In artikel 35 van de WW is bepaald dat de uitkering niet wordt betaald over perioden gelegen voor 26 weken voorafgaand aan de dag waarop de aanvraag om een uitkering werd ingediend. Verweerder is bevoegd daar in bijzondere gevallen van af te wijken.
4.2
Volgens vaste rechtspraak is de aanwezigheid van een bijzonder geval een objectieve voorwaarde voor het doen ontstaan en de uitoefening van de bevoegdheid van verweerder om af te wijken van de dwingendrechtelijke bepaling in de eerste volzin van artikel 35 van de WW. De rechter moet volledig toetsen of in een concreet geval aan die voorwaarde is voldaan, waarbij het begrip ‘bijzonder geval’ naar zijn aard restrictief moet worden uitgelegd. De rechtbank wijst in dit verband op de uitspraak van de Centrale Raad van Beroep (CRvB) van 5 september 2012 (ECLI:NL:CRVB:2012:BX6568).
4.3
De rechtbank oordeelt dat verweerder terecht stelt dat eiseres haar aanvraag voor een WW-uitkering te laat heeft ingediend. Door verweerder is vastgesteld dat het opgebouwde recht van eiseres op een WW-uitkering zou lopen van 30 april 2019 tot en met 29 juli 2019. Toepassing van de 26-weken termijn brengt mee dat de aanvraag van eiseres vóór 27 januari 2020 ingediend had moeten zijn om nog recht te hebben op enige betaling. Eiseres heeft haar aanvraag ingediend op 21 juli 2021.
4.4
Naar het oordeel van de rechtbank is door eiseres niet aannemelijk gemaakt dat zij in de periode van 30 april 2019 tot 27 januari 2020 niet in staat was om, al dan niet met behulp van derden, een aanvraag in te dienen. In beroep heeft eiseres zich op het standpunt gesteld dat zij tussen mei 2019 en december 2019 geen geldig woonadres had en daarom geen WW-uitkering kon aanvragen. De rechtbank overweegt dat eiseres dit niet met stukken heeft onderbouwd en dat niet is gebleken dat eiseres in die periode aan verweerder kenbaar heeft gemaakt dat zij geen geldig woonadres had en daarom geen WW-uitkering kon aanvragen.

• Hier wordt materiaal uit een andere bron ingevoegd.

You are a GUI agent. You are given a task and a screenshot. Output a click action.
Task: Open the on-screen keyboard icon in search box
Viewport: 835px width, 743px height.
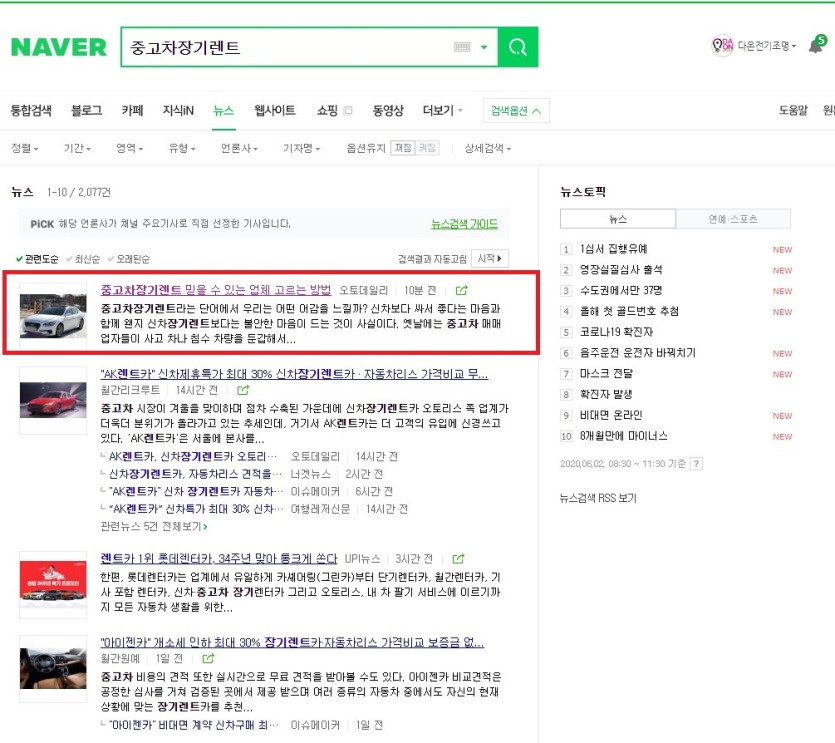coord(461,47)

Dat eiseres vanaf december 2019 in Engeland verbleef, maakt ook niet dat zij geen uitkering kon aanvragen. Daarnaast heeft eiseres aangegeven dat zij niet de intentie had om een uitkering aan te vragen, maar vanwege feiten en omstandigheden nu wel een beroep doet op haar werkverleden. Gelet op de door eiseres aangevoerde omstandigheden ziet de rechtbank geen aanleiding om te oordelen dat sprake is van zodanige omstandigheden dat de situatie van eiseres een bijzonder geval betreft. De rechtbank begrijpt dat het onrechtvaardig voor eiseres voelt dat zij geen uitkering krijgt uitbetaald, terwijl haar recht hierop is vastgesteld, maar eiseres heeft met de late aanvraag voor een WW-uitkering zichzelf in een situatie gebracht als bedoeld in artikel 35 van de WW.

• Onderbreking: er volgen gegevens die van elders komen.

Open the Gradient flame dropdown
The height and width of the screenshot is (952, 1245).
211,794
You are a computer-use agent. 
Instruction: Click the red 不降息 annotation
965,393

5. Gelet op het voorgaande heeft verweerder naar het oordeel van de rechtbank terecht en op goede gronden bepaald dat eiseres van 30 april 2019 tot en met 29 juli 2019 recht heeft op een WW-uitkering, maar dat deze niet wordt uitbetaald omdat die periode te ver in het verleden ligt.
6. Het beroep is daarom ongegrond.
7. Voor een proceskostenveroordeling bestaat geen aanleiding.

Beslissing

De rechtbank verklaart het beroep ongegrond.

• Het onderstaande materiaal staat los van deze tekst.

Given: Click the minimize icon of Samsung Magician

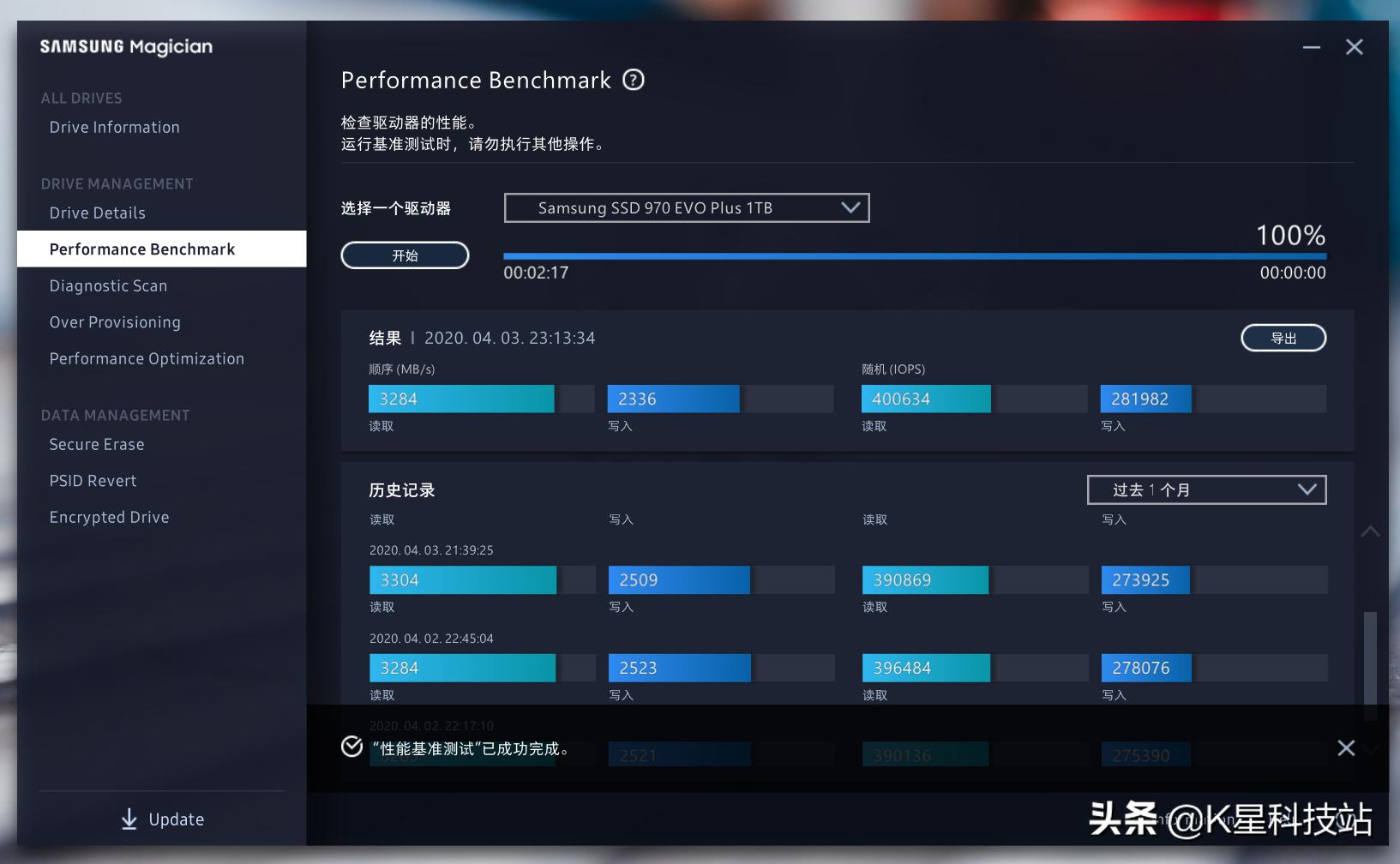Looking at the screenshot, I should [x=1311, y=47].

Deze uitspraak is gedaan door mr. J.B. Wijnholt, rechter, in aanwezigheid van mr. M. Klaus, griffier. De uitspraak is uitgesproken in het openbaar op 12 augustus 2021.
Griffier
Rechter
Een afschrift van deze uitspraak is verzonden aan partijen op:

Bent u het niet eens met deze uitspraak?

Als u het niet eens bent met deze uitspraak, kunt u een brief sturen naar de Centrale Raad van Beroep waarin u uitlegt waarom u het er niet mee eens bent. Dit heet een beroepschrift. U moet dit beroepschrift indienen binnen 6 weken na de dag waarop deze uitspraak is verzonden. U ziet deze datum hierboven.